The data START
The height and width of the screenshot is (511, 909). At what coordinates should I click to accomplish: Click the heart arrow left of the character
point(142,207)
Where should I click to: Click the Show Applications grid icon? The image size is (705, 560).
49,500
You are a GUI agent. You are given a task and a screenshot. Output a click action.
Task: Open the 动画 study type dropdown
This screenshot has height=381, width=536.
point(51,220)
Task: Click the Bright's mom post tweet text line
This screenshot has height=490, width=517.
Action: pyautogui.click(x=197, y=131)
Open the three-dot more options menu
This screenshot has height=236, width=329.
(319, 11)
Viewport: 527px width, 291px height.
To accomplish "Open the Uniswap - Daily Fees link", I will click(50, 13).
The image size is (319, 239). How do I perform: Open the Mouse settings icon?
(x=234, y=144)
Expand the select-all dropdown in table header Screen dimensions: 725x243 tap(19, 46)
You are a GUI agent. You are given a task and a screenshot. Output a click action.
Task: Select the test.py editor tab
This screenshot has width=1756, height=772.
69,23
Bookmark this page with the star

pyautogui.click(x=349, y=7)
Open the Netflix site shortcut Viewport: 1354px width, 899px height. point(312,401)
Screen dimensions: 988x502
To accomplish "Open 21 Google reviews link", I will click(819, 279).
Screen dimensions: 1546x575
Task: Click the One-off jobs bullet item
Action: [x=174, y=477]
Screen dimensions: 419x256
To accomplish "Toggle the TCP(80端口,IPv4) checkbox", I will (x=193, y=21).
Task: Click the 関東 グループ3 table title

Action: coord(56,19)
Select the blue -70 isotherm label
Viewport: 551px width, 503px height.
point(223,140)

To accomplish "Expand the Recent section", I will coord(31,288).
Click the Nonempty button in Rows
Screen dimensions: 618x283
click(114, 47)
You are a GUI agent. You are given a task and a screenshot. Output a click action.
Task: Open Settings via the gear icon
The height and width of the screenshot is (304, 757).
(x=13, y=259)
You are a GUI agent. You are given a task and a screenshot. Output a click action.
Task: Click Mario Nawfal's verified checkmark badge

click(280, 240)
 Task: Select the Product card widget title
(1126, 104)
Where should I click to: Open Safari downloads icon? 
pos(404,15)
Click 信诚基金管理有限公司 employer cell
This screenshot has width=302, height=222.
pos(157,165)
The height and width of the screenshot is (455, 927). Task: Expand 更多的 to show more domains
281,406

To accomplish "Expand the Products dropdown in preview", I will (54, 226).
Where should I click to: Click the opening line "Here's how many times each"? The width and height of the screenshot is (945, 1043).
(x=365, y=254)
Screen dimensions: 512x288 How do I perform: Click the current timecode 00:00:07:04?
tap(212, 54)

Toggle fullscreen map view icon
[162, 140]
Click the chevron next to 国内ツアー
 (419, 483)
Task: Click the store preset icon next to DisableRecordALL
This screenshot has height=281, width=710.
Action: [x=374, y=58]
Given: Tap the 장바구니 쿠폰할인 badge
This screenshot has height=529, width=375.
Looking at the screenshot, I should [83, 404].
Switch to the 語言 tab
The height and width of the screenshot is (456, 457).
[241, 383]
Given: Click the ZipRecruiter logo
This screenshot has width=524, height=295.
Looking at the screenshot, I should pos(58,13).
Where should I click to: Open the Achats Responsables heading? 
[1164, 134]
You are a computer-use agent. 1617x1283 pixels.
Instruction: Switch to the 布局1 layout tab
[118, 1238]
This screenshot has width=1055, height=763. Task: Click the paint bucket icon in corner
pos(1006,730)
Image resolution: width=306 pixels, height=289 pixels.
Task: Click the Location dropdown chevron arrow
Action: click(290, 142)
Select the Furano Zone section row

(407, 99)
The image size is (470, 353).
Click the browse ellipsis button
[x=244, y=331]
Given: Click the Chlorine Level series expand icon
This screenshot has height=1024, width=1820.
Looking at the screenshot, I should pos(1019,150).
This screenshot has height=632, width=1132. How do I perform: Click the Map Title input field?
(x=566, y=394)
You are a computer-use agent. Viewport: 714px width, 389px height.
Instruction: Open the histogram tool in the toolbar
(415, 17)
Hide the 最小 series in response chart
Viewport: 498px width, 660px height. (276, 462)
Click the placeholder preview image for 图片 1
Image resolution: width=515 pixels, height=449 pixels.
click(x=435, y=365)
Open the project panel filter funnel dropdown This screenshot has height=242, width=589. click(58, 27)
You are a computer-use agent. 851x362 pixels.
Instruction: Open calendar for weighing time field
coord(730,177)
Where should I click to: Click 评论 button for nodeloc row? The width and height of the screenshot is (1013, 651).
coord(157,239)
The data END
• _Task description_:
Restate word for word the entries above, starting at the line with "Given: Tap the 장바구니 쿠폰할인 badge" and ending at the line with "You are a computer-use agent. Viewport: 714px", inclusive, and no others.

• _Problem solution_:
Given: Tap the 장바구니 쿠폰할인 badge
This screenshot has height=529, width=375.
Looking at the screenshot, I should [83, 404].
Switch to the 語言 tab
The height and width of the screenshot is (456, 457).
[241, 383]
Given: Click the ZipRecruiter logo
This screenshot has width=524, height=295.
Looking at the screenshot, I should pos(58,13).
Where should I click to: Open the Achats Responsables heading? 
[1164, 134]
You are a computer-use agent. 1617x1283 pixels.
Instruction: Switch to the 布局1 layout tab
[118, 1238]
This screenshot has width=1055, height=763. Task: Click the paint bucket icon in corner
pos(1006,730)
Image resolution: width=306 pixels, height=289 pixels.
Task: Click the Location dropdown chevron arrow
Action: click(290, 142)
Select the Furano Zone section row

(407, 99)
The image size is (470, 353).
Click the browse ellipsis button
[x=244, y=331]
Given: Click the Chlorine Level series expand icon
This screenshot has height=1024, width=1820.
Looking at the screenshot, I should pos(1019,150).
This screenshot has height=632, width=1132. How do I perform: Click the Map Title input field?
(x=566, y=394)
You are a computer-use agent. Viewport: 714px width, 389px height.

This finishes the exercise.